IAFE   05512
INSTITUTO DE ASTRONOMIA Y FISICA DEL ESPACIO
Unidad Ejecutora - UE
congresos y reuniones científicas
Título:
The Dry Chaco Forest Near Real-Time Deforestation Detection System
Autor/es:
ESTEBAN ROITBERG; MERCEDES SALVIA; FRANCISCO GRINGS; PABLO PERNA; VERONICA BARRAZA
Lugar:
Maryland
Reunión:
Simposio; ForestSAT; 2018
Institución organizadora:
University of Maryland
Resumen:
The Dry Chaco region (DCF) has the highest absolute deforestation rates of all Argentinian forests. The most recent report indicates a current deforestation rate of 200,000 Ha year−1 (0.85 % year−1). In order to better monitor this process, DCF was chosen to implement an early warning program for illegal deforestation.
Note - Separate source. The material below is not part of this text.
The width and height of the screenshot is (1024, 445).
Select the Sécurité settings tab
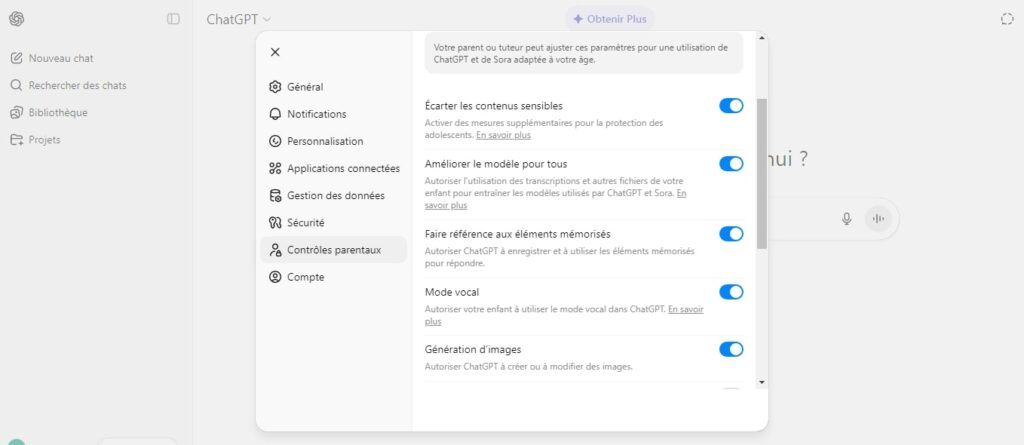[304, 222]
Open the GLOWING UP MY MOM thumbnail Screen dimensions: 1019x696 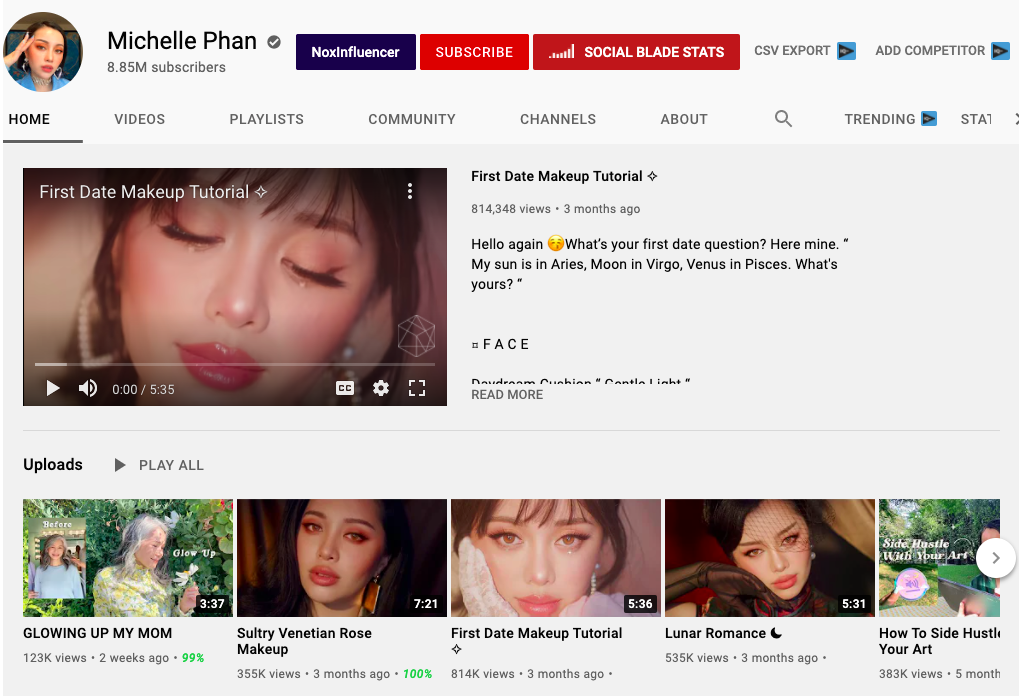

To fulfil the requirements, we chose to develop several near real time change detection models to identify abrupt changes in vegetation dynamics associated with deforestation events. The Near Real-Time Deforestation Detection System takes as input MODIS 16-day enhanced vegetation index (EVI) and/or 8-day land surface temperature (LST), with 250 m and 1 km of spatial resolution, respectively, enabling an early warning system to support surveillance and control of deforestation. Three models were developed: i) a temporal pattern classification model based on convolutional neural networks, ii) a bayesian change point detection model and , iii) a statistical model based on EVI and LST historical values for each pixel. The model (i) is based on the supervised classification of ?time series segments?, in order to estimate change point detection date using both previous and current values of EVI (2 month window period). Model (ii) is based on the identification of abrupt changes in the generative parameters of sequential data. Based on Bayes´ theorem, we can compute the posterior distribution to make online predictions robust to underlying changes in the time series. The time series was modeled as a set of 23 uniformly distributed and correlated random variables corresponding to each of the 16-day period of the year for EVI. The model is trained using historical data, in which data that are accepted are included in order to further refine the model. The last model (iii) relies on a semiempirical approach based on the fact that a deforestation event should produce a lower value than  the historical value of EVI and a larger value than the historical LST. Incoming values of EVI and LST are compared with their historical values and marked using a decision rule in order to be flagged as potential deforestation. Finally, the three models are combined using a simple voting approach. Results shows that deforestation was detected with a F-score of 0.78, and with a mean time lag not higher than 30 days combining all models.